While Bachchan puts a smile on your face as this lanky, full-of-beans patriarch, it’s Kapoor who steals the show in the emotionally-charged confrontational scenes. While they are both remarkable and earnest in their roles, it’s Kapoor who has a more layered role. He shines in the scenes which show him as a helpless dad who years for his son from the United States to visit him occasionally (more on that later).
What sets 102 Not Out apart is also how it has strayed away from the traditional Hindi film format.
This is one of the few movies in Hindi which doesn’t have a traditional love story between a young man and a woman thrown into the mix. There are no unnecessary songs delaying the climax. Barring one predictable melodramatic twist towards the end, Shukla manages to keep the movie upbeat and life-affirming.
However, there’s no denying that 102 Not Out is a testosterone-charged drama, albeit of the tired and weathered kind.
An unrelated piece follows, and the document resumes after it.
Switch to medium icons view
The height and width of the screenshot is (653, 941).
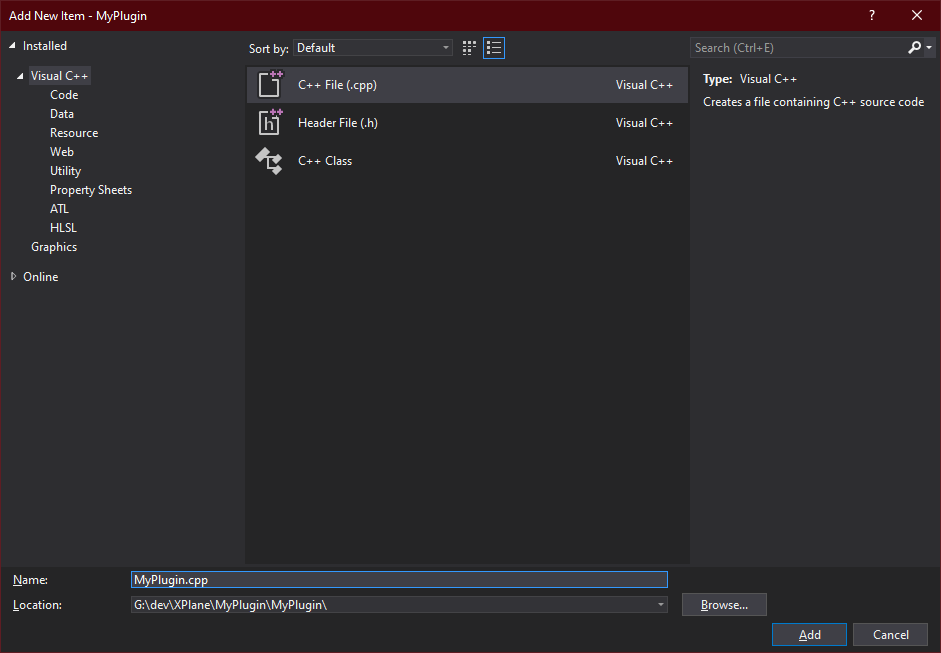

But it never cops out, and credit has to be given to director Shukla for never straying towards familiar cinematic tropes like old folks playing victims.
While the first half of the film is cheerily brisk, the second half turns a tad bleak as it dives deep into the crucial inter-generational conflict about sons who migrate to the West, leaving behind their aging parents. It shows neglect by children in a manner that never turns didactic.
To our relief, there is not one preachy bone in this film which is often simplistic and idealistic in nature.
While it may not shake you to the core, the film has the power to put a smile on your face as you watch the Vakharia men learn a thing or two in the sunset of their lives.